Inside the 18i-MB control unit (the A02B-0283-B series), the power supply board takes in 24 VDC from the external transformer and steps it down to the multiple lower DC rails the CNC needs internally — typically +5 V, ±15 V, +3.3 V, and battery-backed memory voltage. It feeds the main board, the FROM/SRAM cards, the FSSB card, the graphics card, and the LCD/MDI interface.
It's not a heavy-duty unit like the alpha or alpha-i PSM modules that power the servo drives — those are separate, much larger devices (A06B-6077, A06B-6087, A06B-6110 series). The power supply board inside the 18i-MB control is the small DC-DC converter that keeps the CNC brain alive. When it fails, you typically get either no display at all, intermittent boot failures, or random system alarms.
The power supply board on the 18i-MB is the internal DC-DC converter — separate from the alpha PSM that drives the servos.
The 18i-MB system as a whole carries an A02B-0283-B series designation — the third group of digits varies by hardware option (drive count, language pack, network options). A common full system part number you'll see in the field is A02B-0283-B503. Inside that controller, the power supply boards you'll encounter most often are from the A20B-8101 family. These are the boards that fail and need replacing.
| Part Number | Function | Typical Fitment |
|---|---|---|
A20B-8101-0285 |
Power supply module board | 18i-MB control unit, mid-late production |
A20B-8101-0011 |
Power supply module board | 18i-MB / 18i-TB common variant |
A20B-8101-0180 |
Power supply board | Earlier 18i series controllers |
A20B-8101-0191 |
Power supply board | Earlier 18i / 21i variants |
A20B-8100-0135 |
Main board (LCD-mounted) | 18i-A — often confused with power supply |
A02B-0283-B503 |
Complete 18i-MB control module | Full system part number, not the PCB alone |
Part numbers verified against the published Fanuc 16i/18i/21i hardware catalogue and current distributor listings (DNC Electronics, MRO Electric, CNC Electronics, Fanucworld). The 14th and later digits of the part number encode hardware revision — confirm the exact suffix on the failed board before ordering a replacement.
A20B-8101-0285/01A or similar. The slash and the characters after it are the hardware revision — different revisions are generally interchangeable, but if you're sourcing a refurbished board, asking for an exact revision match avoids surprises.The failures cluster into four buckets, in roughly this order of frequency:
This is by far the most common cause of failure on any Fanuc CNC power supply board built before about 2010. Aluminium electrolytic capacitors have a finite lifetime — typically rated at 5,000 to 10,000 hours at 105 °C, which translates to roughly 15–25 years at typical control cabinet temperatures (40–55 °C internal). The electrolyte slowly evaporates through the rubber seal. Capacitance drops, ESR rises, and the DC rail ripple becomes excessive.

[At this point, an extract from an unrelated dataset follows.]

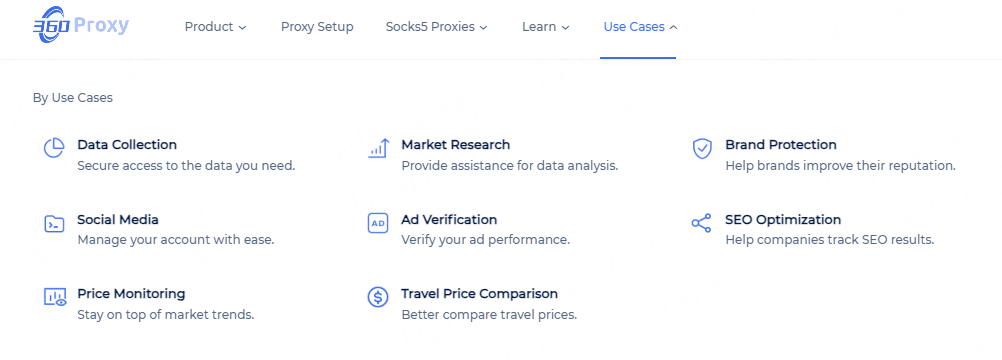Click the Ad Verification AD icon

[x=378, y=223]
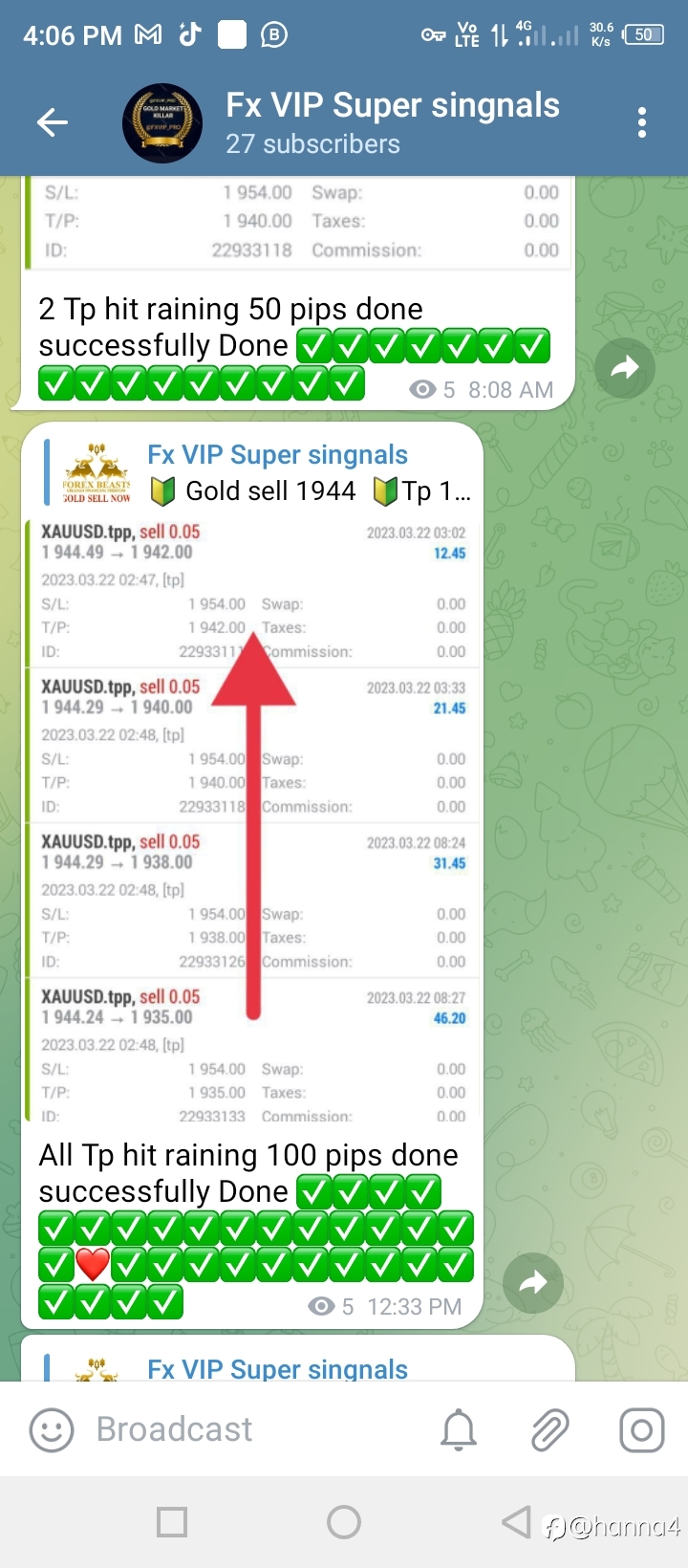Open the Fx VIP Super singnals channel title
Image resolution: width=688 pixels, height=1568 pixels.
[393, 105]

You'll see symptoms like the controller booting intermittently, random alarms during heavy machining (when the servo load draws transient current), or the LCD flickering. On the bench, the failed capacitors are often visually obvious — bulged tops, leaked electrolyte residue around the base, or domed pressure relief vents on the larger units.

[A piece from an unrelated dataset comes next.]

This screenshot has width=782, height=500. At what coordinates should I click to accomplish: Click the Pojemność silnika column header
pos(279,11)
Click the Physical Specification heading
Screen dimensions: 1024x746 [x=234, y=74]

The controller cabinet fan isn't on the power supply board itself, but when it fails, the board takes the punishment. Internal temperatures climb from a normal 45–55 °C to 70 °C or higher. Capacitor lifetime halves for every 10 °C rise — so a controller that should have given another 5 years of service might fail in 6 months once cooling is compromised. Always check the cooling fans first when you see thermal-pattern damage on a board.

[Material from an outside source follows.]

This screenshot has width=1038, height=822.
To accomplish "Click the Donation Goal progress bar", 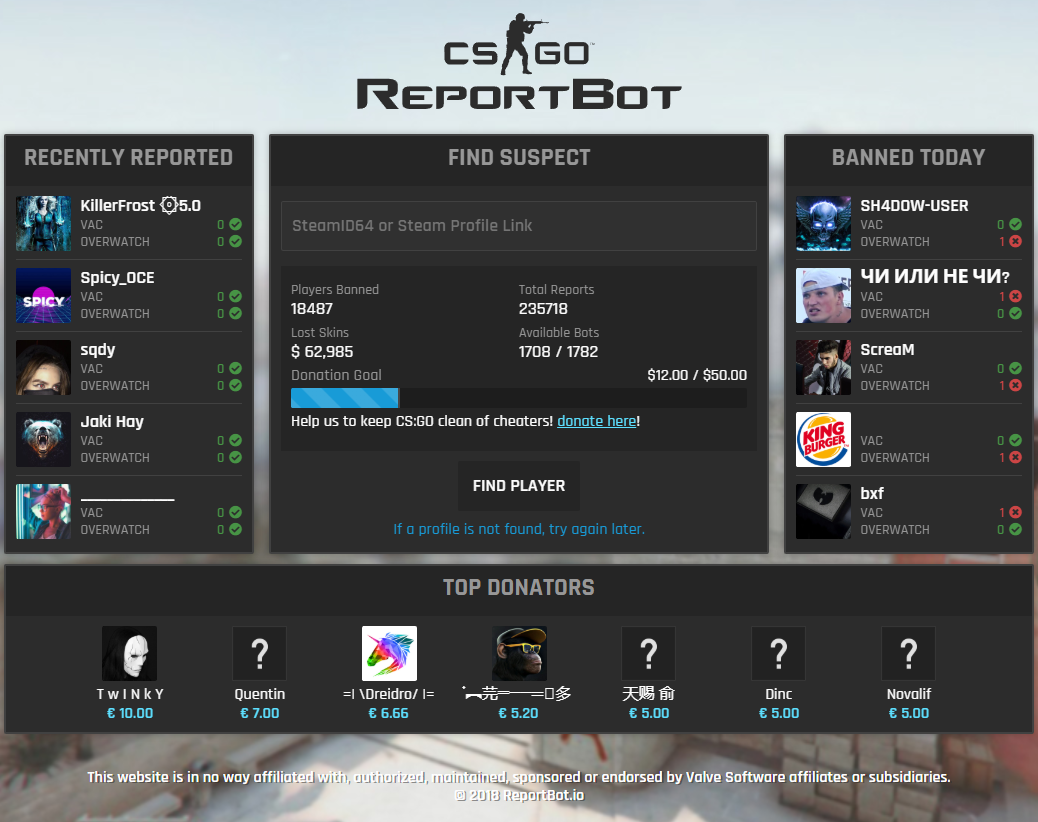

Less common, but it does happen. Through-hole connectors that carry the input 24 V or feed the heaviest output rails can develop hairline cracks at the solder joints after years of thermal cycling. The symptom is intermittent — the board works fine at room temperature, fails after the machine warms up, then recovers when cooled down. Reflow with fresh solder usually fixes it; reflowing without cleaning and using flux just spreads the problem.
The DC-DC regulator ICs and their associated MOSFETs are the active components doing the actual stepping-down. They can fail outright (short circuit, no output) or partially (output voltage drifts low). On older boards, the +5 V rail dropping to 4.6–4.7 V is a common partial-failure mode — it's still high enough that the LEDs light up, but not high enough for reliable CMOS logic, so you get unpredictable behaviour.
| Failure Type | Frequency | Symptom Pattern | Fix |
|---|---|---|---|
| Electrolytic capacitor aging | Very common | Intermittent boot, ripple-related alarms, visible bulged caps | Recap with same-spec or upgraded long-life capacitors |
| Heat damage (fan related) | Common | Discoloration on board, premature cap failure | Replace fan + affected components; check ambient temp |
| Solder joint fatigue | Occasional | Intermittent, temperature-dependent failure | Inspect under magnification; reflow joints with proper flux |
| Regulator IC failure | Occasional | Specific rail out of spec or absent | Component-level replacement; needs schematics or board swap |
| MOSFET / IGBT short | Rare | Board drawing excessive input current, fuse blown | Component replacement; often easier to swap board |
Not always, but it's near the top of the suspect list once you've ruled out the obvious software causes. A controller that freezes mid-cycle ("dead halt", "system locked") can have several root causes, and in our repair workflow we walk through them in this order:
| Cause | How to spot it | Power supply link? |
|---|---|---|
| Power instability / line transients | Freezes correlate with shop loads switching on (large motors, welders nearby) | Yes — failing caps can't filter line noise effectively |
| Controller logic / watchdog faults | Reproducible at a specific G-code or operation; consistent alarm number | No — software/parameter issue |
| Program or parameter error | Same freeze on same program; cleared by editing the program | No |
| Electromagnetic interference (EMI) | Random freezes during high-current events; worse when nearby drives are loaded | Partial — see Section 7 on grounding |
| Overheating (thermal) | Freezes only after long runs; clears after the cabinet cools down | Yes — heat accelerates power supply degradation |
| Mechanical / sensor faults | Freezes triggered by axis events, with related servo alarms | No — separate servo system issue |
If the freeze is random, correlates with heavy machining load, or appears after the machine has been running for 30+ minutes — and especially if a controller power-cycle clears it — that's the signature of a tired power supply. Failing capacitors can't hold the rail up under transient current draw from the servo and spindle interfaces, the CPU sees a momentary brownout, and the system halts.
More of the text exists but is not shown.